“Siamo fatti anche noi della materia di cui son fatti i sogni; e nello spazio e nel tempo d’un sogno è racchiusa la nostra breve vita.”
LA TEMPESTA – Atto IV
W. Shakespeare
William Shakespeare, il drammaturgo che ha cambiato il modo di vedere e pensare le opere teatrali in un periodo in cui queste rispettavano dei canoni estremamente rigidi per quella che è l’arte dello spettacolo, per quella che ancora oggi regala emozioni tra tende e palcoscenici, ha avuto una carriera lunga e prosperosa, durante la quale ha ammaliato occhi e orecchie di tutti quegli spettatori paganti che, senza remore, hanno detto e possono ancora dire che l’inglese di Stratford ha reso indimenticabile ogni singolo schizzo d’inchiostro nella maniera in cui l’ha poggiato su carta.
Su un palcoscenico in tartan, dove il saltatore è il protagonista principale, dove l’asta è partecipante attivo, dove il sudore è la china che si muove tra una corsia e l’altra, Gianmarco Tamberi si è cimentato nella sua Tempesta. Cinque gli atti della commedia nella sua finta trama teatrale, cinque gli atti del salto nella sua reale consistenza atletica, nella sua trasformazione in tragedia.
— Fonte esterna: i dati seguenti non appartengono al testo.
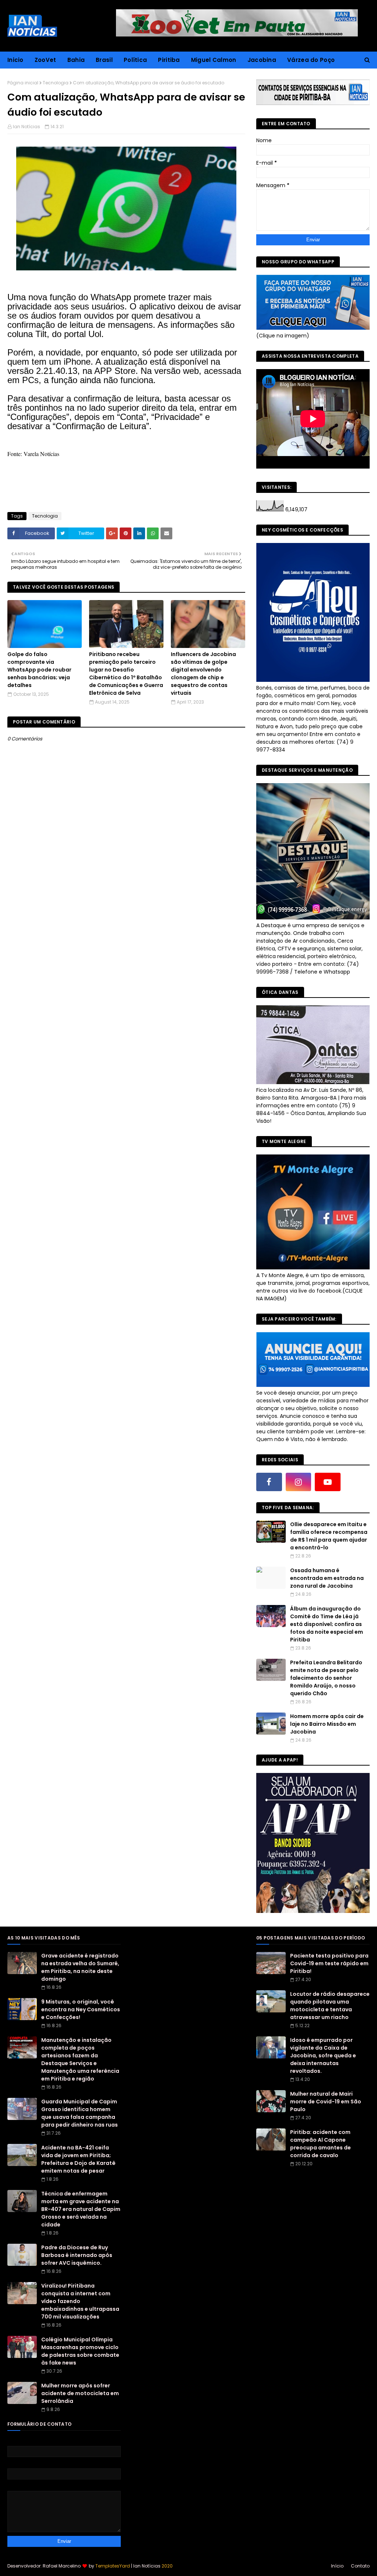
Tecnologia (55, 83)
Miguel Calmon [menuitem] (213, 60)
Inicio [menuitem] (15, 60)
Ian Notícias (26, 126)
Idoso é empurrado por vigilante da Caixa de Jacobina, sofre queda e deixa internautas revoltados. (323, 2055)
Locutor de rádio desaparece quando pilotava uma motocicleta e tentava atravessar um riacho (330, 2005)
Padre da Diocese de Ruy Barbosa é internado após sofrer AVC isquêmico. (76, 2255)
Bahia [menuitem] (76, 60)
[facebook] (269, 1482)
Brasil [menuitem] (104, 60)
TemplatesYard (112, 2566)
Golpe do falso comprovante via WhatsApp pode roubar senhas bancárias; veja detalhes (39, 670)
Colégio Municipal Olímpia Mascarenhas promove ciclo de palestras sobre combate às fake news (80, 2351)
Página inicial (22, 83)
Il I atto ha preso luogo qualche giorno prima del Meeting di Monaco, in una Amsterdam che ha visto il trionfo Europeo di ‘Gimbo‘, ennesima dimostrazione che quel ragazzo, con quella rincorsa, ci sa fare eccome. Aveva dunque preparato la sua entrata in scena, che lo vedeva protagonista in un teatro decisamente importante come lo Stade Louis II, sotto gli occhi del Principe Alberto.
Nel II atto, nella parte in cui l’eroe deve entrare nel vivo delle sue peripezie, Gianmarco ha preso di petto l’asta, superandola praticamente sempre al primo tentativo, generando la simpatia dei francesi verso di lui, verso quel ragazzo sempre più uomo, con quella ‘halfshave‘ che ricorda le sue parti d’anima: una bambina e irriverente, una anziana e matura.
Il III atto è stato l’arrivo alla montagna da scalare, quei 2.39 che lo guardavano con aria di sfida. Ma come il buon Prospero, disposto a tutto pur di rimettere la figlia al proprio posto, così anche Tamberi ha messo da parte la paura, ha accolto la sfida del monte, scalandolo fino in vetta, facendo segnare il record italiano.
A questo punto, nel IV atto, dovrebbe accadere l’evento che non ci si aspetta, quel colpo di scena che renderebbe tutta la storia più viva di quanto già non sia; e purtroppo così è stato. Due centimetri più alta l’asta, stessa concentrazione negli occhi del leone, stesso attacco con quel piede: nulla. Nell’attimo del respiro che si blocca in gola, quando il vento si vorrebbe come alleato, tanto quanto le vibrazioni che trascinano l’asta verso la forza di gravità, Gianmarco è caduto in terra, scaricato da se stesso, da quel limite fisico che pensava di non avere.
Ma rispetto agli altri tre, questo sipario non si è voluto chiudere così presto; anzi, ha continuato a vivere della penna che lo ha scritto, quel destino infame e carnivoro di sogni che ha strappato all’azzurro la sabbia di Rio, quei cerchi olimpici che lo attendevano per vedere di cosa fosse realmente capace. Non lo vedranno mai.
Il V atto è iniziato il giorno dopo, quando Gianmarco si è reso conto di cosa fosse successo, di come in un semplice secondo tutta la gioia si fosse tramutata in tristezza e delusione. Verso se stesso; magari verso quel tentativo che poteva anche non essere fatto; delusione verso un traguardo che dovrà aspettare altri 4 anni per poter essere tagliato.
“Siamo fatti della stessa materia di cui sono fatti i sogni“, direbbe William, siamo meticolosamente alla ricerca di quella essenza inconsistente della vittoria che perseguita l’atleta, che lo spinge verso il massimo, verso quel limite che chiede a se stesso, che prepotentemente ed egoisticamente pensa appartenga a lui soltanto.
Ma a differenza di un copione, il destino è in continuo scriversi, in indefessa mutazione, positiva o negativa che sia, pronto a distribuire nuove trame e ruoli a chiunque faccia parte della nostra vita. E adesso, con il sipario che si è chiuso su una delle tragedie meglio riuscite al quel regista dallo sguardo sogghignate e fiero, non si può far altro che sperare in un’altra opera, una commedia stavolta, che possa far vedere non spettatori in piedi a battere le mani e piangere, bensì spettatori applaudenti e contenti.